• [Prompt]:
Transcribe word for word the lines below from the line with "How do I perform: Toggle" through the line with "Task: Click Transfer", ends included.

[Opening Available records section]

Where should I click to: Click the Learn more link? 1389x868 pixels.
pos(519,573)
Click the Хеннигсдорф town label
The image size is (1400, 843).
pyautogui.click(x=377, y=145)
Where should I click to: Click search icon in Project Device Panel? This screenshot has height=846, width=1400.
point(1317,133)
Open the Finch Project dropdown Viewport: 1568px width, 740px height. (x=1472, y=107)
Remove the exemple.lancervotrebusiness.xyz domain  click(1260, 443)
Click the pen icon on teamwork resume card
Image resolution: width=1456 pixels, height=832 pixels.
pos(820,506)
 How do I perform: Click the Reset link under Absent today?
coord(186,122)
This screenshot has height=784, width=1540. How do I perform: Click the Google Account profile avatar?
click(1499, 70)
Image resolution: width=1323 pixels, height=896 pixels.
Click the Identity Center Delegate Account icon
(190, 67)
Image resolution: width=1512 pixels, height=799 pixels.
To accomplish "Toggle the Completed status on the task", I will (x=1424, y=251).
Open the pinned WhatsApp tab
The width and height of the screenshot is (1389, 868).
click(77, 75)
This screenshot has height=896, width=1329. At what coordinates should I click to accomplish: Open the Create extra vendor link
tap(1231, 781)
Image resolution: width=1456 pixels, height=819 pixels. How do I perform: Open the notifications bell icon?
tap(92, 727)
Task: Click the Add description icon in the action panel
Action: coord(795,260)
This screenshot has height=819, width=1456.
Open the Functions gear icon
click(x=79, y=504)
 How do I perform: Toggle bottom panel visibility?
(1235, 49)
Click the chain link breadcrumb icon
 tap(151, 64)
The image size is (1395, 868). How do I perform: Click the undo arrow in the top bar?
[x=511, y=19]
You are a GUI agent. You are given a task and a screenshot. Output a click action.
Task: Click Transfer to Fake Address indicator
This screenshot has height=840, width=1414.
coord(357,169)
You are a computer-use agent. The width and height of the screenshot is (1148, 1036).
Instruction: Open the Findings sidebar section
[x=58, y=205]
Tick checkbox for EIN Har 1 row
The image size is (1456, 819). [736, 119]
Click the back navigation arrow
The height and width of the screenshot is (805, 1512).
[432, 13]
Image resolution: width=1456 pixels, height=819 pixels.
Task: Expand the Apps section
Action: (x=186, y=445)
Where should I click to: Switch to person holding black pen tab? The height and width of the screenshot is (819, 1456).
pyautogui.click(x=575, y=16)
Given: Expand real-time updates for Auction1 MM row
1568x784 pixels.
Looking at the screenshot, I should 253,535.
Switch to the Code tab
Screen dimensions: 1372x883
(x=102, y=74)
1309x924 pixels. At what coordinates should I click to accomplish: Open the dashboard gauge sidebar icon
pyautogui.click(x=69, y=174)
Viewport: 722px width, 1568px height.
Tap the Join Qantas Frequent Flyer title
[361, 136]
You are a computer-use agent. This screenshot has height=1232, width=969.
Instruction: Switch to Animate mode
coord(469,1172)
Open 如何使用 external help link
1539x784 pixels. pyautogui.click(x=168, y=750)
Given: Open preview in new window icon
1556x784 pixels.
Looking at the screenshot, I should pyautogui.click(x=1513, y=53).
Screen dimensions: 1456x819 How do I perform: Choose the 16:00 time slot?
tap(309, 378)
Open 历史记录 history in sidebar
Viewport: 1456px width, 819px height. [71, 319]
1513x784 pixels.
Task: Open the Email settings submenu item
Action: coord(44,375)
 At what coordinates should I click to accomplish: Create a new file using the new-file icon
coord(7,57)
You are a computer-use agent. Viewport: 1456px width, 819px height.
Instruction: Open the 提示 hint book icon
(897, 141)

[Closing Available records section]

• [Exercise result]:
 How do I perform: Toggle bottom panel visibility?
(1235, 49)
Click the chain link breadcrumb icon
 tap(151, 64)
The image size is (1395, 868). How do I perform: Click the undo arrow in the top bar?
[x=511, y=19]
You are a GUI agent. You are given a task and a screenshot. Output a click action.
Task: Click Transfer to Fake Address indicator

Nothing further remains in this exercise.